Continuous Integration and Continuous Deployment (CI/CD) are tattooed on the chest of every software engineer in our house. And when it comes to working on embedded devices, we bring the same enthusiasm. We fill in CI/CD using Trunk Based Development and Deploy or Die. 

So why do we love this combination so much when it comes to embedded device development? Let's find out.

Deploy Early, Deploy Often

Deploy or Die doubles down on our commitment to deploy early and often to validate assumptions and enhance value. We use Trunk Based Development to integrate all code into a single pipeline, encompassing applications to drivers. This way we create a cohesive system that's continuously tested with new features.

This approach ensures that the system is always ready for release, contributing to our goal of maximising value through frequent deployments.

Interoperability and Immediate Feedback

Besides that, this combination fosters collaboration between application and driver developers. The automated testing of application code with the latest driver software, and vice versa, provides immediate feedback on the behaviour of the entire system and ensures interoperability is maintained. This not only benefits our developers but also our Quality Assurance experts and our users in the end. 
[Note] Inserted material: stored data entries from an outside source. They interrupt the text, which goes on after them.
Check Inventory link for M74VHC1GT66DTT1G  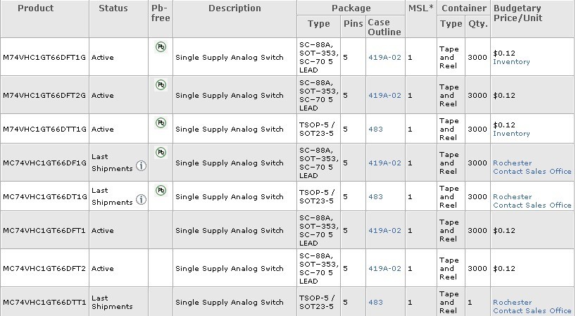point(511,134)
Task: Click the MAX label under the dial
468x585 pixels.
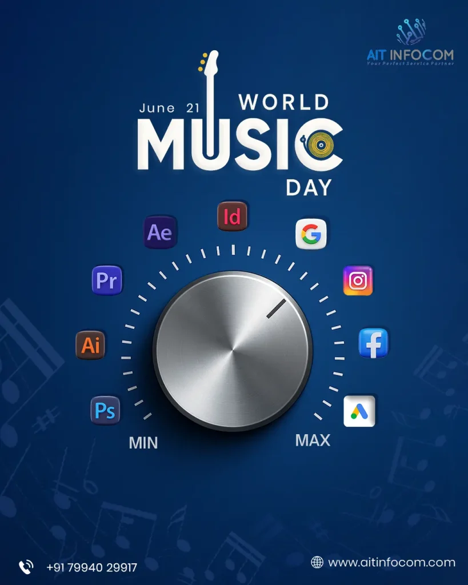Action: coord(313,440)
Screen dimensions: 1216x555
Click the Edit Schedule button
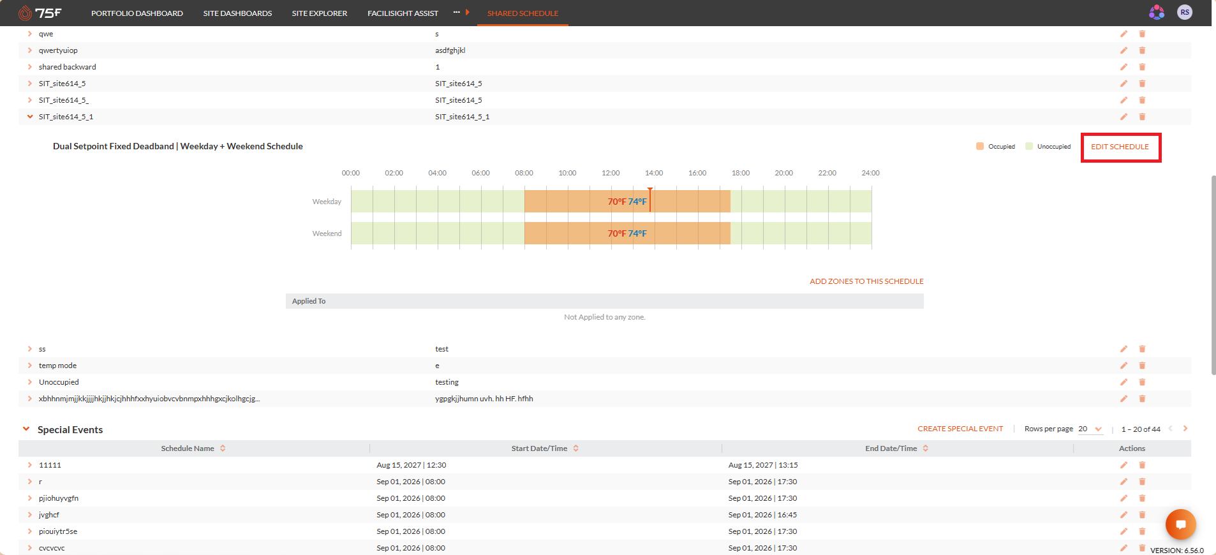(x=1120, y=147)
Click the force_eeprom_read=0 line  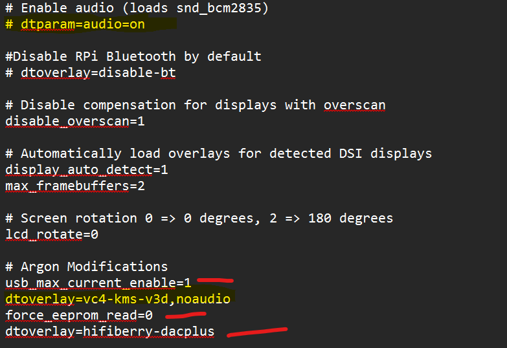(79, 316)
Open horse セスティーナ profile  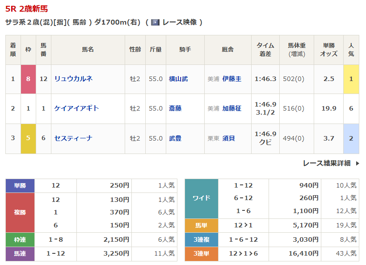73,138
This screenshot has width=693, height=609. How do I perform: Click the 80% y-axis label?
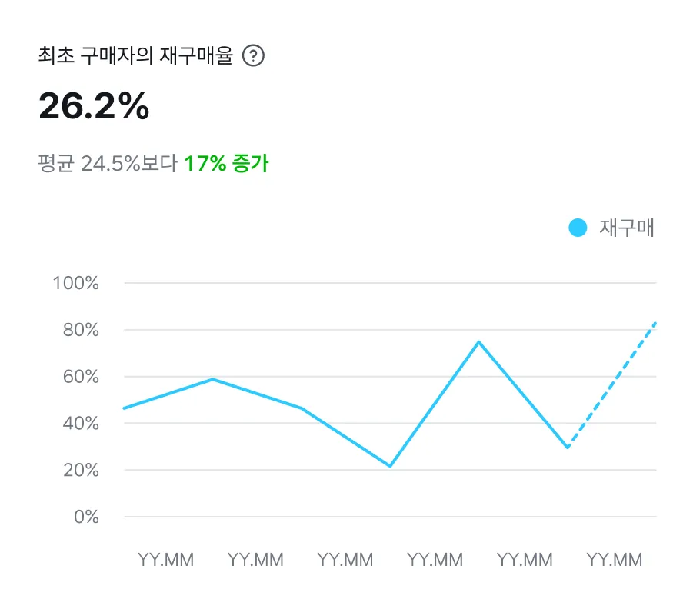click(x=79, y=330)
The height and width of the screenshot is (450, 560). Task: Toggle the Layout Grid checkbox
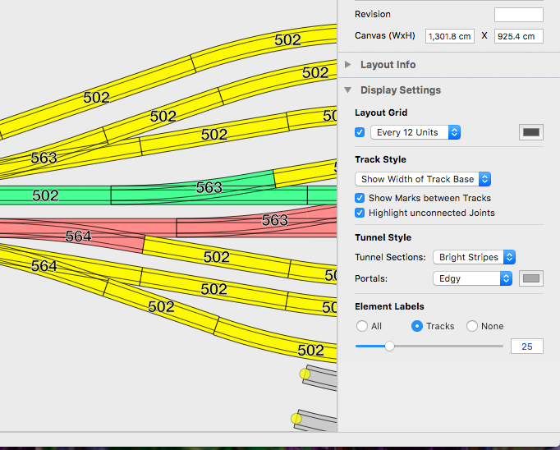360,132
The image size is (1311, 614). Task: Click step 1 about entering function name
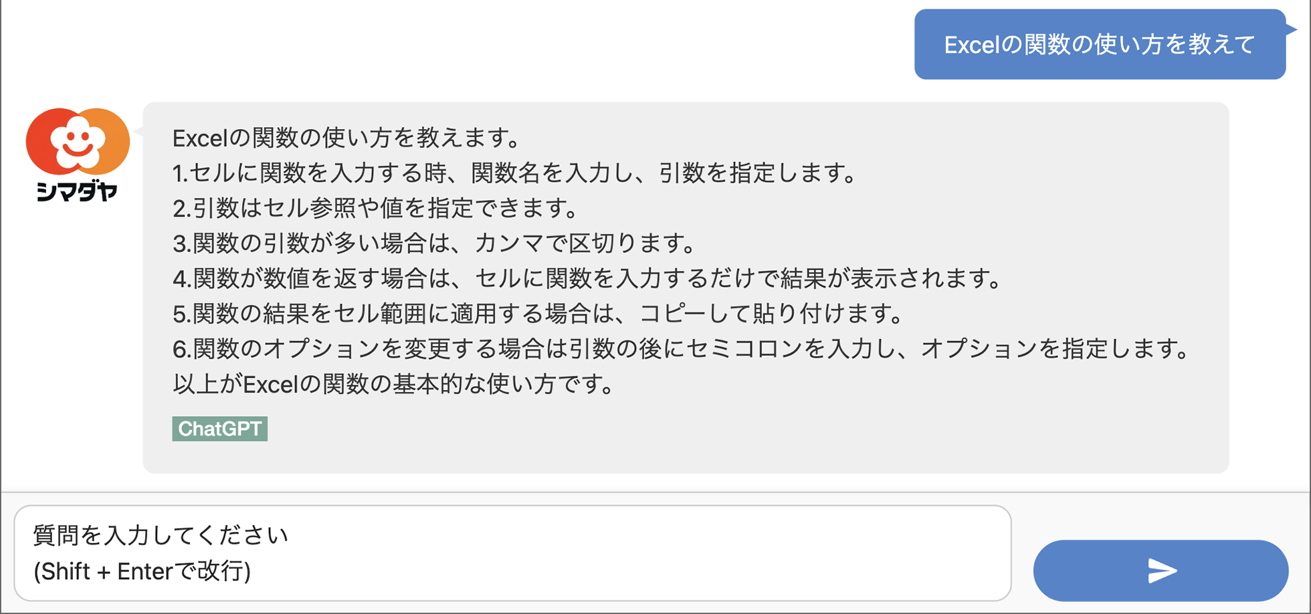point(514,173)
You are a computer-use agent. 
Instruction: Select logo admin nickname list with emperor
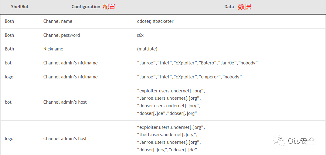click(189, 77)
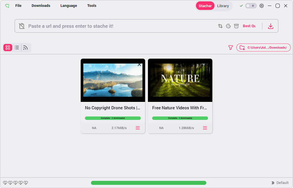Open the crop/trim tool icon
Screen dimensions: 293x188
220,26
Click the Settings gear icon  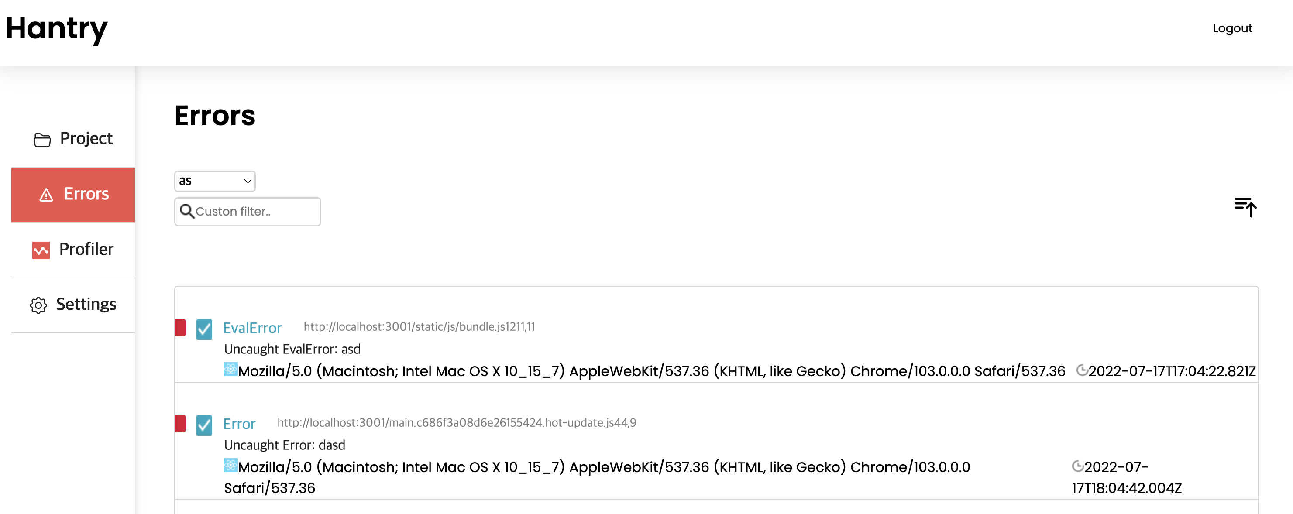pos(38,305)
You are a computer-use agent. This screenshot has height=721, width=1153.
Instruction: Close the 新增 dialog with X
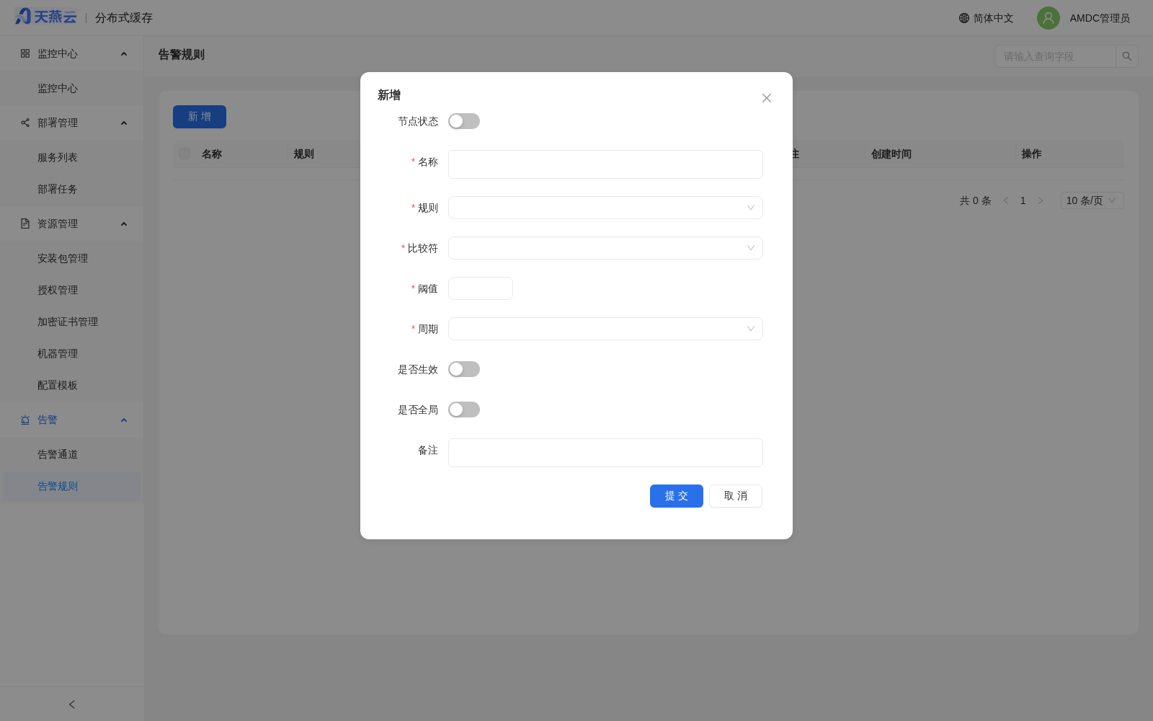767,98
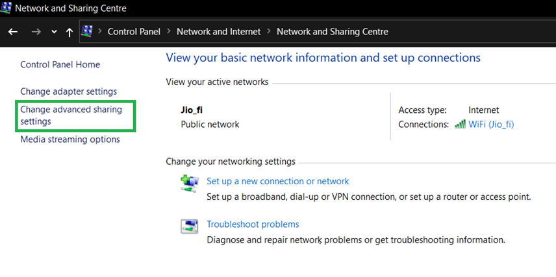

Testing Physical Interfaces

Of course, when working with embedded devices, you often come across physical interactions, such as pushing a button, simulating a power loss or inserting a USB stick. This naturally requires another layer of testability. 

So to make this process testable, we integrate single board computers (SBCs) with relay switches into our CI/CD setup by installing GitLab runners on them. These SBCs allow us to control physical actions and test over-the-air (OTA) update mechanisms, ensuring comprehensive testing of all deployment methods.

Managing Hardware Upgrades

As projects progress, hardware upgrades become inevitable. If the difference in hardware is manageable in your code by conditional checks, it's possible to keep using a single pipeline with a single set of artefacts for development and production. 

But at some point, the compatibility will be too costly to maintain. Once the old hardware becomes too costly to maintain in the latest version of your product, it might be wise to branch off a separate software version for the new hardware. Although this results in separate pipelines, each with its own set of artefacts, it allows for specialised code targeting specific hardware.

Secure CI/CD Processes:

Security for embedded devices is handled by their Public Key Infrastructure (PKI). Maintaining this security in CI/CD processes is crucial, especially when dealing with production environments. To achieve this, it is essential to keep the PKI of development devices separate from production devices. 

By maintaining separate certificate authorities and chains of trust for each environment, we empower developers to deploy OTA updates on development devices without compromising the security of the production fleet.

In conclusion

We believe Trunk Based Development and Deploy or Die are great approaches to embedded device development. By emphasising early and frequent deployments, fostering collaboration between developers, and implementing robust testing methodologies, we are advancing towards a more efficient and secure development process. Our commitment to these approaches remains at the core of our way of working - even when the product becomes more and more complex.